# Task 1: Reranking and Zero-Shot Classification

Build a production-ready retrieve-rerank pipeline and zero-shot classifier.

**Goals:**
- Implement retrieve-rerank pipeline
- Measure reranking improvement (MRR, NDCG)
- Build zero-shot classifier
- Handle multi-label classification
- Test on edge cases

In [None]:
from sentence_transformers import SentenceTransformer, CrossEncoder
from transformers import pipeline
import numpy as np
import json
from sklearn.metrics.pairwise import cosine_similarity

## Load Data

In [None]:
# Load queries and documents
with open('../fixtures/input/queries_documents.json', 'r') as f:
    queries_data = json.load(f)

# Load classification texts
with open('../fixtures/input/classification_texts.json', 'r') as f:
    classification_data = json.load(f)

print(f"Loaded {len(queries_data)} query sets")
print(f"Loaded {len(classification_data)} classification examples")

## Task 1: Baseline Bi-Encoder Search

Implement basic search using only bi-encoder.

In [None]:
# YOUR CODE HERE
# 1. Load bi-encoder model
# 2. For each query, rank documents by cosine similarity
# 3. Return top-3 document IDs for each query

bi_encoder = None  # TODO: Load model
bi_encoder_results = {}  # TODO: Store results as {query_id: [doc_ids]}

# TEST - Do not modify
assert bi_encoder is not None, "Bi-encoder not loaded"
assert len(bi_encoder_results) == len(queries_data), "Missing results"
for query_id, doc_ids in bi_encoder_results.items():
    assert len(doc_ids) == 3, f"Expected 3 results for {query_id}"

__Supplied data__:
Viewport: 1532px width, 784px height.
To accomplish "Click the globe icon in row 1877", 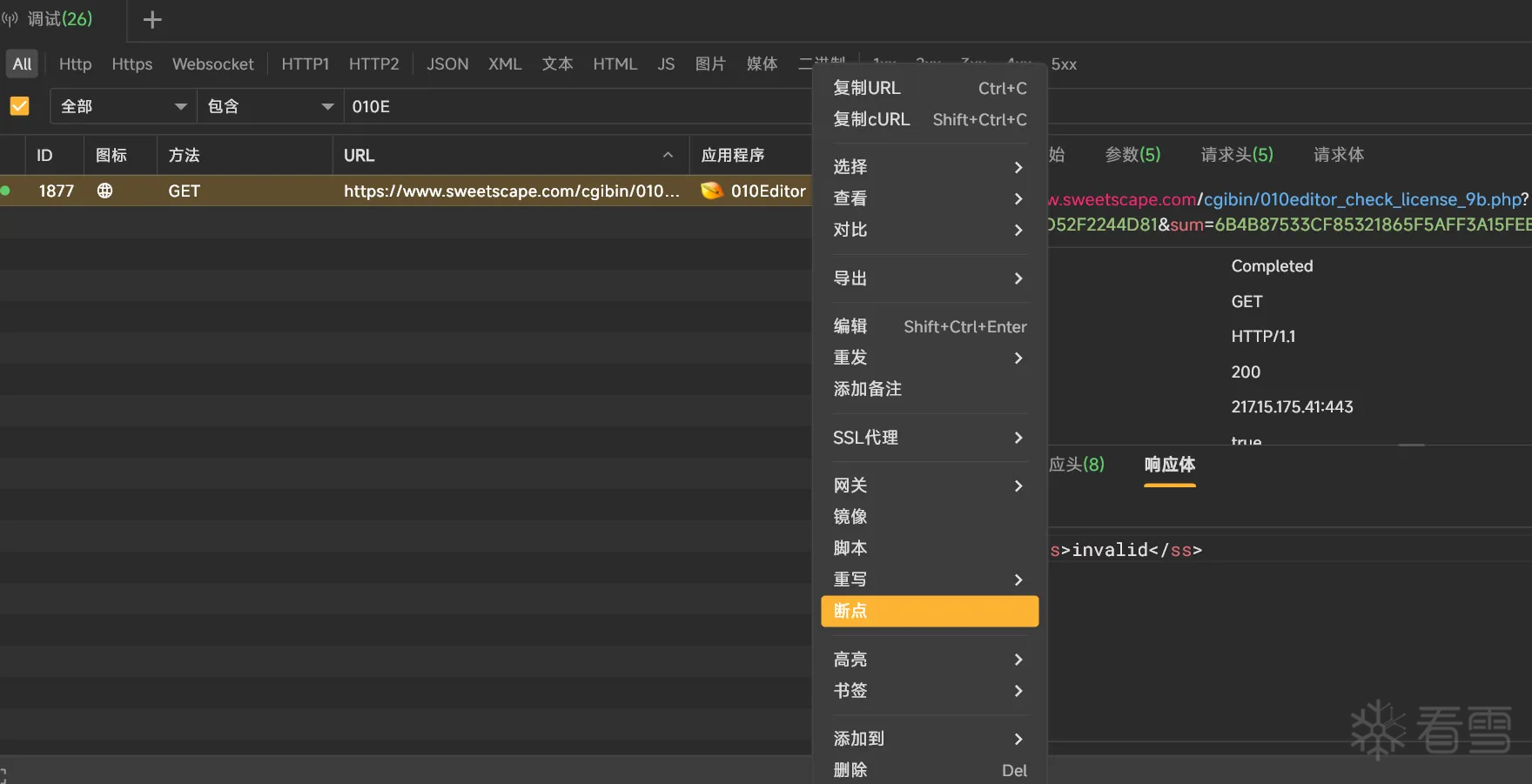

__Written request A__:
Repeat the reranking notebook between "# Load classification" and "using only bi-encoder.", inclusive.
__Written request B__:
Answer these questions from the reranking notebook:
(i) Which two metrics are named for measuring reranking improvement?
(ii) From which file are the classification texts loaded?
(iii) How many document IDs should the baseline bi-encoder search return for each query?
The listing above comes from a different source than the reranking notebook.

__Complete response A__:
# Load classification texts
with open('../fixtures/input/classification_texts.json', 'r') as f:
    classification_data = json.load(f)

print(f"Loaded {len(queries_data)} query sets")
print(f"Loaded {len(classification_data)} classification examples")

## Task 1: Baseline Bi-Encoder Search

Implement basic search using only bi-encoder.

__Complete response B__:
(i) MRR and NDCG
(ii) ../fixtures/input/classification_texts.json
(iii) Three